About this exercise:
This exercise asks for the entries below to be printed exactly.

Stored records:
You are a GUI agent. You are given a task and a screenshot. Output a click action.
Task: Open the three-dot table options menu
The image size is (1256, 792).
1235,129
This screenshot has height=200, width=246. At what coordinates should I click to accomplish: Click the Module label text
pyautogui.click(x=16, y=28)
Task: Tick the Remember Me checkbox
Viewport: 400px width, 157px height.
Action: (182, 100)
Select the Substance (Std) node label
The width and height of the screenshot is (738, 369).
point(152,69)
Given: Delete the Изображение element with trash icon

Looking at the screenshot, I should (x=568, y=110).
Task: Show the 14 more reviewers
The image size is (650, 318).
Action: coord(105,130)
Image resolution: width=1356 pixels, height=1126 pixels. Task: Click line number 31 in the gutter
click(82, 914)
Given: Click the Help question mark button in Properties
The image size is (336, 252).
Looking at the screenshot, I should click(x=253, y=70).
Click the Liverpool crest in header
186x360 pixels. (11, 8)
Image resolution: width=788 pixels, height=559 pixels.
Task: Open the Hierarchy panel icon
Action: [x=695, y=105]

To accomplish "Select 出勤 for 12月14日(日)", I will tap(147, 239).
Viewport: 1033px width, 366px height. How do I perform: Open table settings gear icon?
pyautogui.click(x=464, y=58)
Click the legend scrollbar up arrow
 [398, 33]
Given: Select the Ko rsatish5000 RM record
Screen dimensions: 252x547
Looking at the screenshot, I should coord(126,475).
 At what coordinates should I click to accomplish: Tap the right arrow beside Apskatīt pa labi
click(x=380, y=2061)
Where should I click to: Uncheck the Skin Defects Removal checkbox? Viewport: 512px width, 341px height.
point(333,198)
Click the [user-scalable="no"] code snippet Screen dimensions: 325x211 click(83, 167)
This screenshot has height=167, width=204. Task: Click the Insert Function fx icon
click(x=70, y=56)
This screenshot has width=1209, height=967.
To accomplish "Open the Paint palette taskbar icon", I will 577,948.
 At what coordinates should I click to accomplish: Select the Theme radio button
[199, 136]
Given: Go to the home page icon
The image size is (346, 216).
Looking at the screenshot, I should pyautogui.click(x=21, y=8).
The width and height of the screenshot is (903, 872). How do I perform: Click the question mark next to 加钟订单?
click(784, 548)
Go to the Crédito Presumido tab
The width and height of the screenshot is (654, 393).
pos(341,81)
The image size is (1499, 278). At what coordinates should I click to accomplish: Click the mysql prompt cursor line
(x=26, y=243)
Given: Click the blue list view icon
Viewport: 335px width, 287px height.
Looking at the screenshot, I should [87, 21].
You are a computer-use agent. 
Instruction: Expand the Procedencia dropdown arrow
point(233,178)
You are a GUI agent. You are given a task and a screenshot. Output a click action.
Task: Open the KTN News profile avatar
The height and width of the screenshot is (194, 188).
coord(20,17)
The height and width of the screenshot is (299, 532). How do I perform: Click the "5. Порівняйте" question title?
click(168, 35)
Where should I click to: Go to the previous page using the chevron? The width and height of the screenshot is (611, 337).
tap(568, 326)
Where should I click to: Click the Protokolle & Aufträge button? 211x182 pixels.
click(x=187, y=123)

Reply:
You are a GUI agent. You are given a task and a screenshot. Output a click action.
Task: Open the three-dot table options menu
The image size is (1256, 792).
1235,129
This screenshot has height=200, width=246. At what coordinates should I click to accomplish: Click the Module label text
pyautogui.click(x=16, y=28)
Task: Tick the Remember Me checkbox
Viewport: 400px width, 157px height.
Action: (182, 100)
Select the Substance (Std) node label
The width and height of the screenshot is (738, 369).
point(152,69)
Given: Delete the Изображение element with trash icon

Looking at the screenshot, I should (x=568, y=110).
Task: Show the 14 more reviewers
The image size is (650, 318).
Action: coord(105,130)
Image resolution: width=1356 pixels, height=1126 pixels. Task: Click line number 31 in the gutter
click(82, 914)
Given: Click the Help question mark button in Properties
The image size is (336, 252).
Looking at the screenshot, I should click(x=253, y=70).
Click the Liverpool crest in header
186x360 pixels. (11, 8)
Image resolution: width=788 pixels, height=559 pixels.
Task: Open the Hierarchy panel icon
Action: [x=695, y=105]

To accomplish "Select 出勤 for 12月14日(日)", I will tap(147, 239).
Viewport: 1033px width, 366px height. How do I perform: Open table settings gear icon?
pyautogui.click(x=464, y=58)
Click the legend scrollbar up arrow
 [398, 33]
Given: Select the Ko rsatish5000 RM record
Screen dimensions: 252x547
Looking at the screenshot, I should coord(126,475).
 At what coordinates should I click to accomplish: Tap the right arrow beside Apskatīt pa labi
click(x=380, y=2061)
Where should I click to: Uncheck the Skin Defects Removal checkbox? Viewport: 512px width, 341px height.
point(333,198)
Click the [user-scalable="no"] code snippet Screen dimensions: 325x211 click(83, 167)
This screenshot has height=167, width=204. Task: Click the Insert Function fx icon
click(x=70, y=56)
This screenshot has width=1209, height=967.
To accomplish "Open the Paint palette taskbar icon", I will 577,948.
 At what coordinates should I click to accomplish: Select the Theme radio button
[199, 136]
Given: Go to the home page icon
The image size is (346, 216).
Looking at the screenshot, I should pyautogui.click(x=21, y=8).
The width and height of the screenshot is (903, 872). How do I perform: Click the question mark next to 加钟订单?
click(784, 548)
Go to the Crédito Presumido tab
The width and height of the screenshot is (654, 393).
pos(341,81)
The image size is (1499, 278). At what coordinates should I click to accomplish: Click the mysql prompt cursor line
(x=26, y=243)
Given: Click the blue list view icon
Viewport: 335px width, 287px height.
Looking at the screenshot, I should [87, 21].
You are a computer-use agent. 
Instruction: Expand the Procedencia dropdown arrow
point(233,178)
You are a GUI agent. You are given a task and a screenshot. Output a click action.
Task: Open the KTN News profile avatar
The height and width of the screenshot is (194, 188).
coord(20,17)
The height and width of the screenshot is (299, 532). How do I perform: Click the "5. Порівняйте" question title?
click(168, 35)
Where should I click to: Go to the previous page using the chevron? The width and height of the screenshot is (611, 337).
tap(568, 326)
Where should I click to: Click the Protokolle & Aufträge button? 211x182 pixels.
click(x=187, y=123)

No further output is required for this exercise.